### THE PROBLEM
Put the lines of data into a numbered list, starting at the line that contains "Given: Mute simulator sound" and stopping after the line that contains "Looking at the". Skip blank lines and leave the pictures out.
== SUPPLIED MATERIAL
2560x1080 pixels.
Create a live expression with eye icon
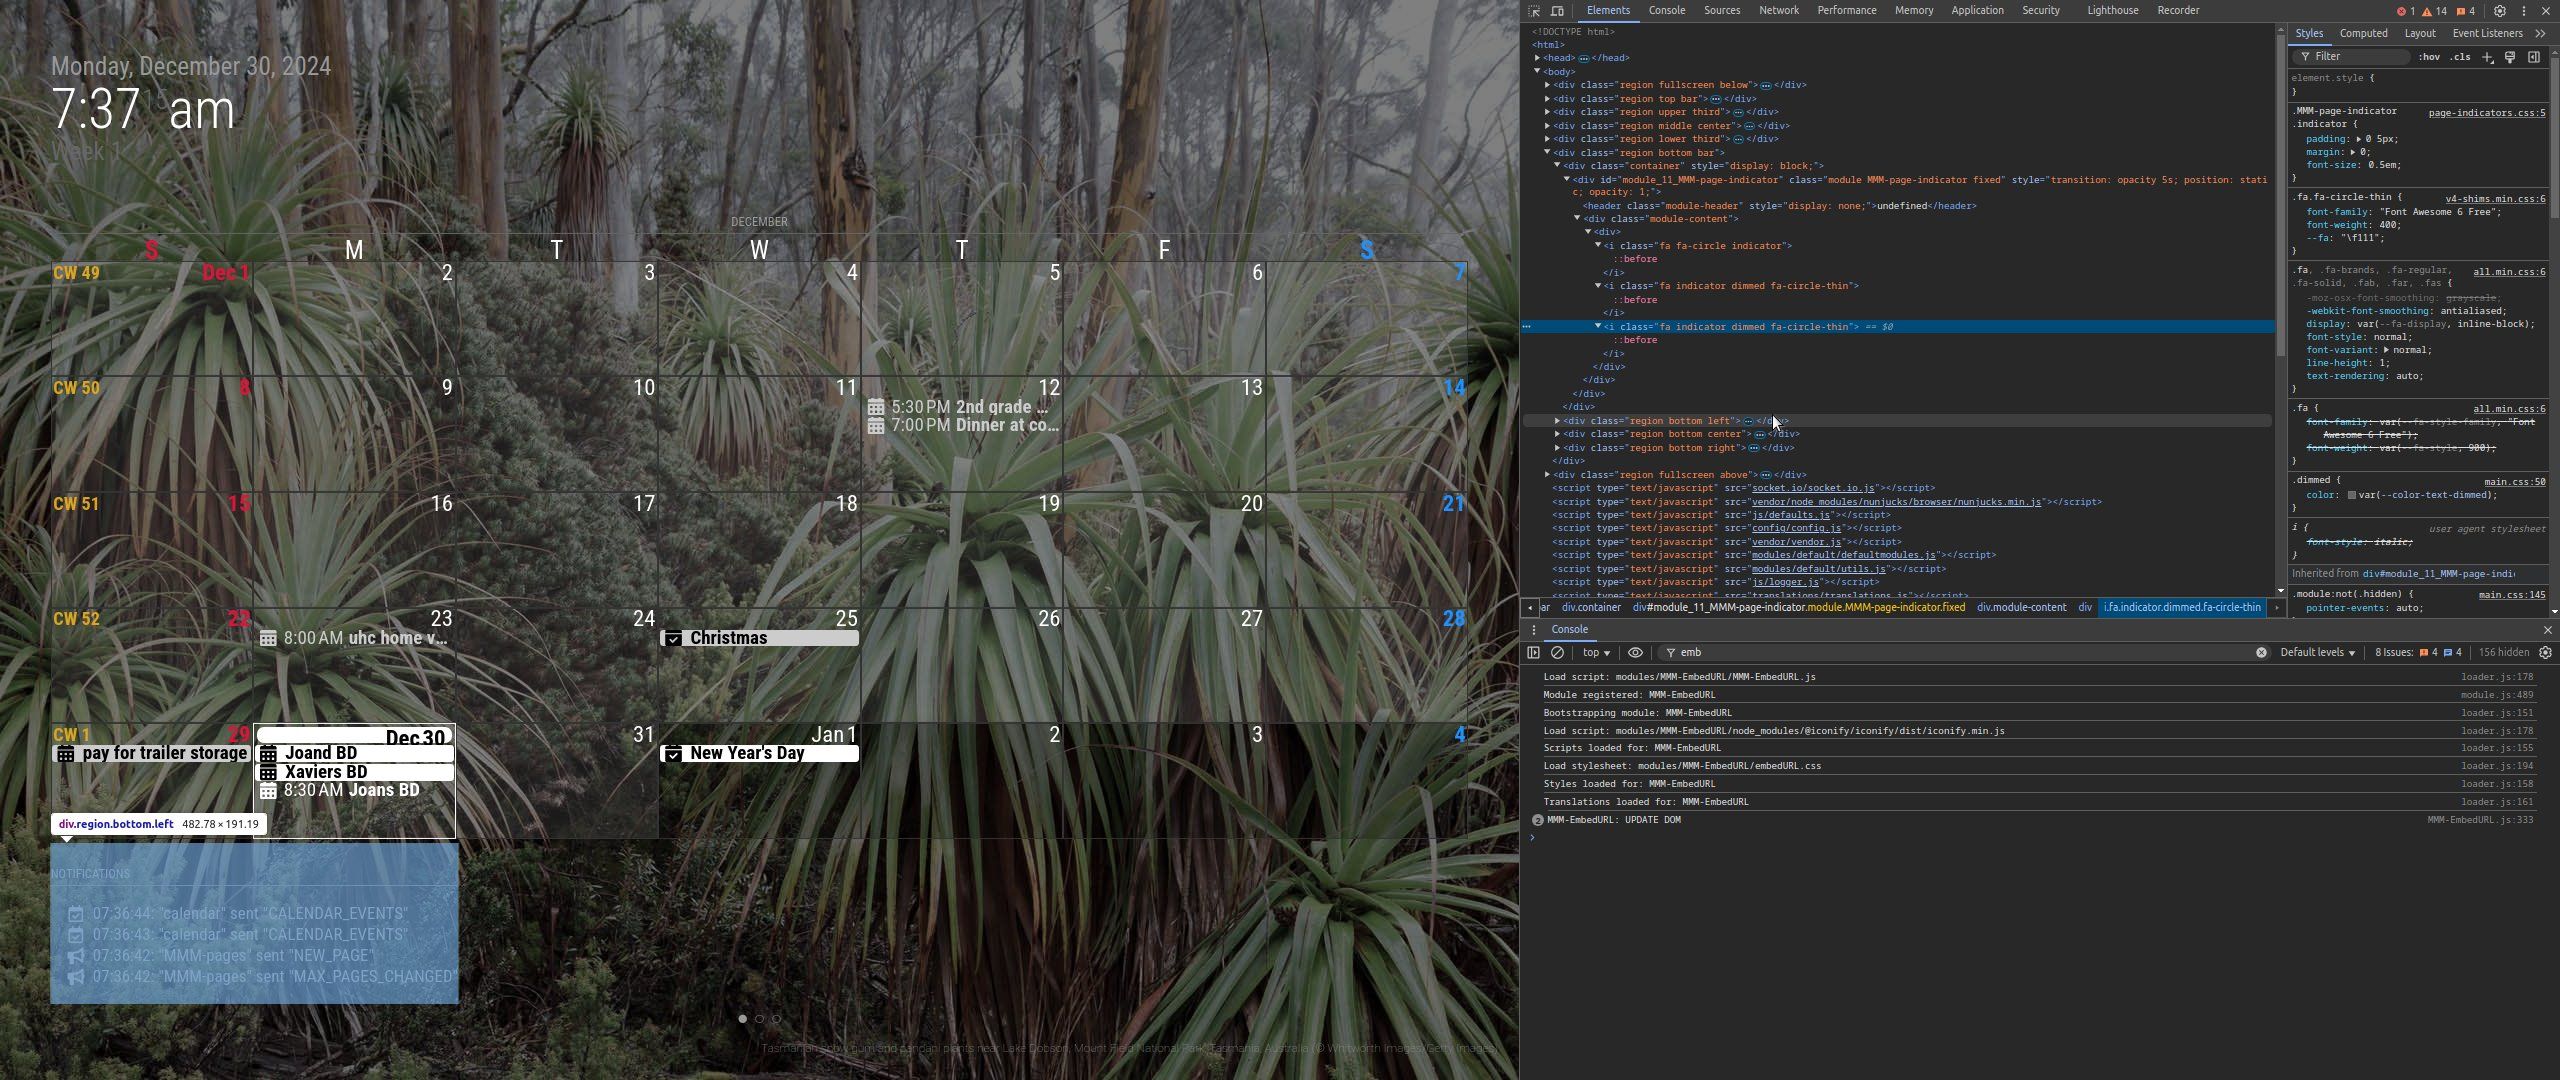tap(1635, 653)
====
== SUPPLIED MATERIAL
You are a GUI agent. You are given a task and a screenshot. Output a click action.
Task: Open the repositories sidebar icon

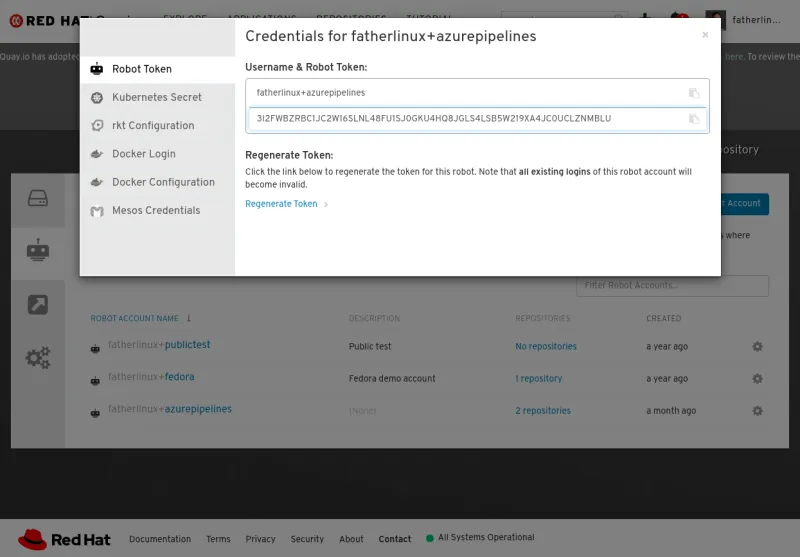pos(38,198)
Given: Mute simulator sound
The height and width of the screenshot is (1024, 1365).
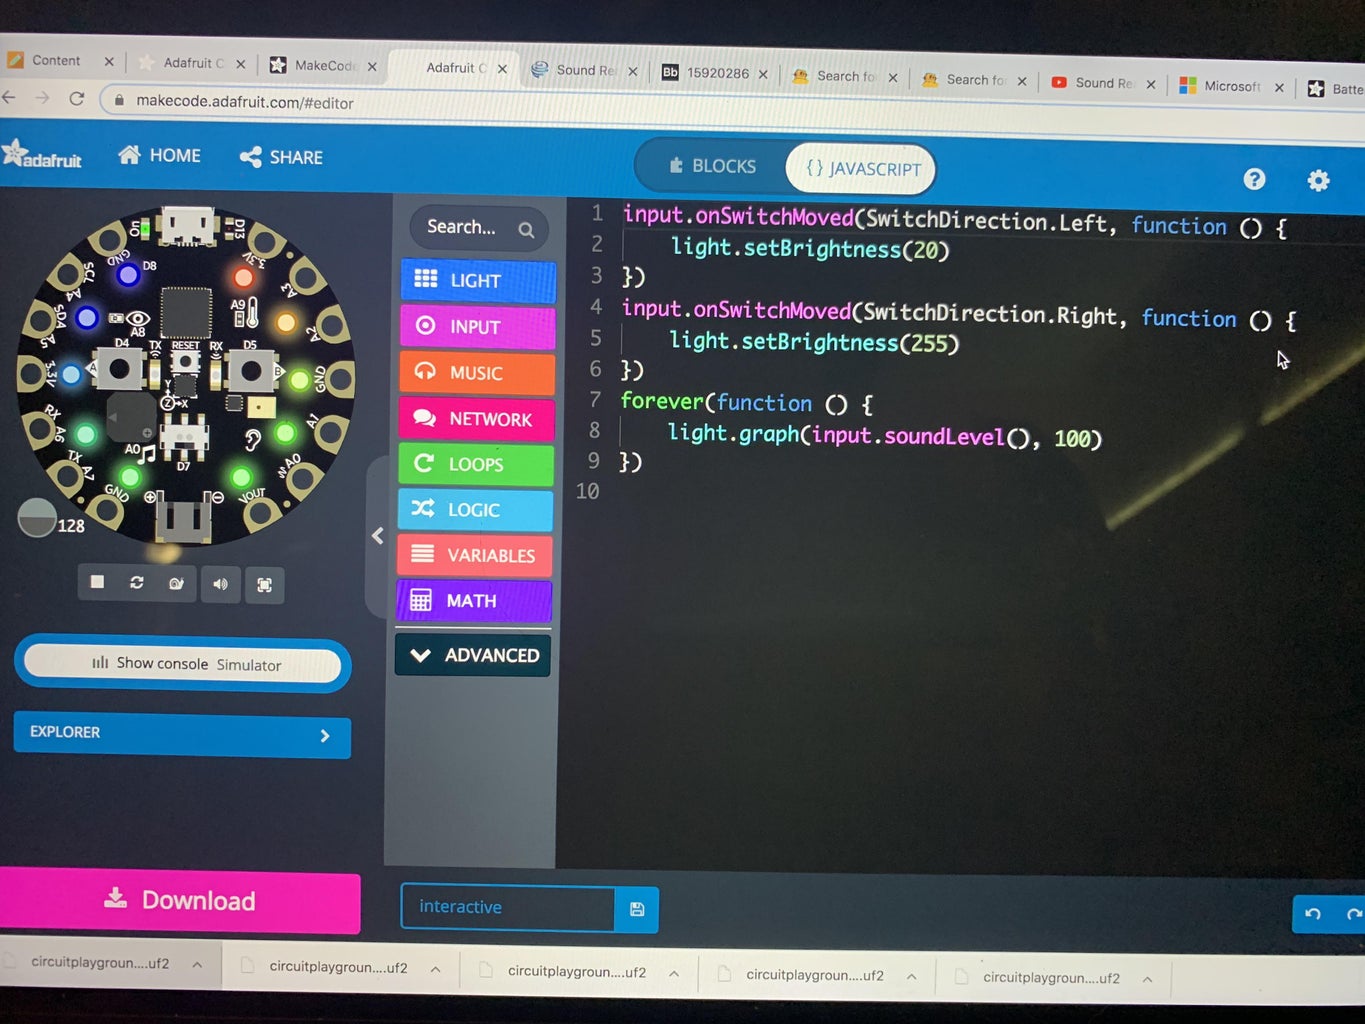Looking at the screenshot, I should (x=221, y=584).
====
### RESPONSE
1. Given: Mute simulator sound
2. The height and width of the screenshot is (1024, 1365).
3. Looking at the screenshot, I should (x=221, y=584).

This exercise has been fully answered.